Rob spent part of his almost eight years as POWs as cellmates with Bill at the Hỏa Lò Prison, nicknamed the Hanoi Hilton by American POWs. Rob discussed the poor living conditions of the prison and being forced to participate in the Hanoi March. Rob told the students that the connection with the other POWs gave him the hope he needed to persist.
“Every week on Sunday, when we had our meal, the senior officer present would whistle the code for victory and then we would all say the Lord’s prayer,” said Rob.
Rob’s powerful storytelling and recollection of even minor details of his experience had a profound impact on the students.

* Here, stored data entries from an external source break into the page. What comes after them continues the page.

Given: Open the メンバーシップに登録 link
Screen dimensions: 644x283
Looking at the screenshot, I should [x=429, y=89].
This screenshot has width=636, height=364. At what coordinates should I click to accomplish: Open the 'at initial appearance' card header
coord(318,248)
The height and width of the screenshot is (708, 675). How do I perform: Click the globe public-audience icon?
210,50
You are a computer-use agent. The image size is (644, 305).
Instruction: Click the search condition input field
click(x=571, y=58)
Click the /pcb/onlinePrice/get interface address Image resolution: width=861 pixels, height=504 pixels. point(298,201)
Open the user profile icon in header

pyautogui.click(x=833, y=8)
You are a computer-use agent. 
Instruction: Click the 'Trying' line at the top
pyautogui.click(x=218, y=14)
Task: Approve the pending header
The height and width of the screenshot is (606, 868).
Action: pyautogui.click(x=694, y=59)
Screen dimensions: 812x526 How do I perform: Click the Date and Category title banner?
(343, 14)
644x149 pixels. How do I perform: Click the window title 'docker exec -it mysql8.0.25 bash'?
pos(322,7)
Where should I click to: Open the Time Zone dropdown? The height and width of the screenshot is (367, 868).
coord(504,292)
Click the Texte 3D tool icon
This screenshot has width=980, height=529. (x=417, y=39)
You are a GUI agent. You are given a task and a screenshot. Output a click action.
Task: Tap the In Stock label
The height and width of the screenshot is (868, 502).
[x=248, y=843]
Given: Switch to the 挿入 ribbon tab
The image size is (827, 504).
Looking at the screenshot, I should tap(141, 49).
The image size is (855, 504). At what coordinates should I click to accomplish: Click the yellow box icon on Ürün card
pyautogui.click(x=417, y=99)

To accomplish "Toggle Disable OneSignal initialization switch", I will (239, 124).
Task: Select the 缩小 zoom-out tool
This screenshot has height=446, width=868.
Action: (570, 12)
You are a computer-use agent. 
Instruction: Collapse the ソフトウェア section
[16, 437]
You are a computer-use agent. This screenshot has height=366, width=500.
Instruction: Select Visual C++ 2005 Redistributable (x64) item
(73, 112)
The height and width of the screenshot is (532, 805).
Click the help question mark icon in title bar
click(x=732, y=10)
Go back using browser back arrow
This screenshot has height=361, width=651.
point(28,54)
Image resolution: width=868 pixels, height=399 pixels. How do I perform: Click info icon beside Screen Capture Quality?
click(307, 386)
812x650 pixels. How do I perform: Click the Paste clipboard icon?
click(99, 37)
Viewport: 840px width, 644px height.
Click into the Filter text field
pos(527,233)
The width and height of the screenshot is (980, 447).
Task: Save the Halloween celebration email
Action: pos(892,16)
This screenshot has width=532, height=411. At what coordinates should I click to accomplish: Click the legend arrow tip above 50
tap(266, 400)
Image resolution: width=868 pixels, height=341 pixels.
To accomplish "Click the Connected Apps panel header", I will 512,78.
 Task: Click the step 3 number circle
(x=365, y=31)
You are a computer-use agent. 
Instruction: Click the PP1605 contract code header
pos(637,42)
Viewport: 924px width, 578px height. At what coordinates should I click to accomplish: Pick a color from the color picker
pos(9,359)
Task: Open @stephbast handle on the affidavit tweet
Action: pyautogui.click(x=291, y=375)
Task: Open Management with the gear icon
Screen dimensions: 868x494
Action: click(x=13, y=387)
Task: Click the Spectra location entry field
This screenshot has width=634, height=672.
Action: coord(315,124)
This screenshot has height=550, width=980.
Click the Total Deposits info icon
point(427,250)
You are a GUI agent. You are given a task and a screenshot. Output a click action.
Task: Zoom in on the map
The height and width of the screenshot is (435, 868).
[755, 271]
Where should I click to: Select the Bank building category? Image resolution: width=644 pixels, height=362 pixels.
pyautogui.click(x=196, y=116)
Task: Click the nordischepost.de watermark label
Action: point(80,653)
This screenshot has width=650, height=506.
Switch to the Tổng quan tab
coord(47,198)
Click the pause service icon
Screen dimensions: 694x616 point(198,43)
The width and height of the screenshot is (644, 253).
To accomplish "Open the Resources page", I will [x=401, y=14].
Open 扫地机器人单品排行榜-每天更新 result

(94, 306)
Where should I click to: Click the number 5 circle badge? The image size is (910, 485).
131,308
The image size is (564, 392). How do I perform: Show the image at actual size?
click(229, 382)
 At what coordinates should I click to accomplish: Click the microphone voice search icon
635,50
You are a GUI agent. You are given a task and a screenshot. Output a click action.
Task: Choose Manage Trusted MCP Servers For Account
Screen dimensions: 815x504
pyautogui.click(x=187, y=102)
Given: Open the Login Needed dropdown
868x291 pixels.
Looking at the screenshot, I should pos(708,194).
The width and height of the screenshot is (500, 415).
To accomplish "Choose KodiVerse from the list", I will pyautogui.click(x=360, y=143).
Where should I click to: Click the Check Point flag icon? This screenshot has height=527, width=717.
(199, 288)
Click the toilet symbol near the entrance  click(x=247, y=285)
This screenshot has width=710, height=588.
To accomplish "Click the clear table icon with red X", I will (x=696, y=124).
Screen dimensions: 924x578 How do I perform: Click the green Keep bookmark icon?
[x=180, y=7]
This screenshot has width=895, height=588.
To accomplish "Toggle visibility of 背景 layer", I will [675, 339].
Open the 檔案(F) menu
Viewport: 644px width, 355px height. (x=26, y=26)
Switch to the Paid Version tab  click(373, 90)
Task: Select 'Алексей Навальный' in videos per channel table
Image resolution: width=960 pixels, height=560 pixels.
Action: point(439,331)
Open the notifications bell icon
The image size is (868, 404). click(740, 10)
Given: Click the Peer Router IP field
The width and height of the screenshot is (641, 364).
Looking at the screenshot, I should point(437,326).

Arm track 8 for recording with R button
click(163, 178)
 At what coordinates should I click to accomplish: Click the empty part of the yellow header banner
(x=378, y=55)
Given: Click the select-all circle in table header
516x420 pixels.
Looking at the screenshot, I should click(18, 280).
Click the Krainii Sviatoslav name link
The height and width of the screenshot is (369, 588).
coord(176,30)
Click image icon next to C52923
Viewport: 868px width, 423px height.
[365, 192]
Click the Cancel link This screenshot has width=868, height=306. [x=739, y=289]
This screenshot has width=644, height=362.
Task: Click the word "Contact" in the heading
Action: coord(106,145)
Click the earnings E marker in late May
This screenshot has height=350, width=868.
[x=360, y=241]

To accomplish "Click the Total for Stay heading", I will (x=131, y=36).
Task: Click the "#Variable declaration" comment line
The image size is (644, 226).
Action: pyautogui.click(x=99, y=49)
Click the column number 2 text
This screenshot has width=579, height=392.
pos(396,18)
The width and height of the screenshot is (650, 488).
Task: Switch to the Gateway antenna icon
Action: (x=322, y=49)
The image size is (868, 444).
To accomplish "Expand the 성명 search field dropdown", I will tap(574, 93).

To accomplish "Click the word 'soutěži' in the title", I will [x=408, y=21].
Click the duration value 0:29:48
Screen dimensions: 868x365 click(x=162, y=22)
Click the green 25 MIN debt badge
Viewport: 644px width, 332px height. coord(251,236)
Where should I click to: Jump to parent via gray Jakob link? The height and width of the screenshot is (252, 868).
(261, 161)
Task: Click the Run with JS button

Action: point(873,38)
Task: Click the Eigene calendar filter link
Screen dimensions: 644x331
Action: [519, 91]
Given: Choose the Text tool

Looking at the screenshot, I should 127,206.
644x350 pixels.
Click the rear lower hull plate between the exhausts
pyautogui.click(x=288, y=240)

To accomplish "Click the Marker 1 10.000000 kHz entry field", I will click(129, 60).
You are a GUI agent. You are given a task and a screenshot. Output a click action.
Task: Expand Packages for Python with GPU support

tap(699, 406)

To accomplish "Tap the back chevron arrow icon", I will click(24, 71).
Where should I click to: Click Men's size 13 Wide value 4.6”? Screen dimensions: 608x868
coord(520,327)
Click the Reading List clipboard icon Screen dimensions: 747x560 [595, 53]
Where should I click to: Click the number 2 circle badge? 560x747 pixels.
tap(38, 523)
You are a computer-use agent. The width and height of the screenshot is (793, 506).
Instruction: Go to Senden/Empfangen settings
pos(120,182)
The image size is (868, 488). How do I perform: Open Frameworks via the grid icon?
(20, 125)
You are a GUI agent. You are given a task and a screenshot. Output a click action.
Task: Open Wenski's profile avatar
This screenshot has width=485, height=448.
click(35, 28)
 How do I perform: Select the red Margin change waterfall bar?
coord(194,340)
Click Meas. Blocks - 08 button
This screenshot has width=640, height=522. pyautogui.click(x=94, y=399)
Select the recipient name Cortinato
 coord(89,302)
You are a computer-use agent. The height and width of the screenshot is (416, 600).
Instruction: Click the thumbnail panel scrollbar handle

Rob’s story, along with other POWs, is chronicled in Honor Bound: American Prisoners of War Vietnam POW in Southeast Asia, 1961-1973. Written by Stuart Rochester and Frederick Kiley, the book is considered the definitive account of the American POW experience.
For his service, Rob Doremus was the recipient of two Silver Stars, one for his work as a radar intercept officer and one for his valor as a prisoner of war. The citation for the second Silver Star noted, in part, Rob’s “conspicuous gallantry and intrepidity while interned as a Prisoner of War in North Vietnam... By his determination, courage, resourcefulness, and devotion, Commander Doremus reflected great credit upon himself and upheld the highest traditions of the Naval Service and the United States Armed Forces.
“I found it fascinating that someone who had experienced so much throughout life had no problem recalling anything. To hear from someone with first-hand experience about the war who was a POW is absolutely a fascinating experience,” said Kevin.
Rob’s connection to the class started with Kevin’s discovery of a family heirloom. With his instincts as a historian, Kevin brought this powerful experience to his classmates.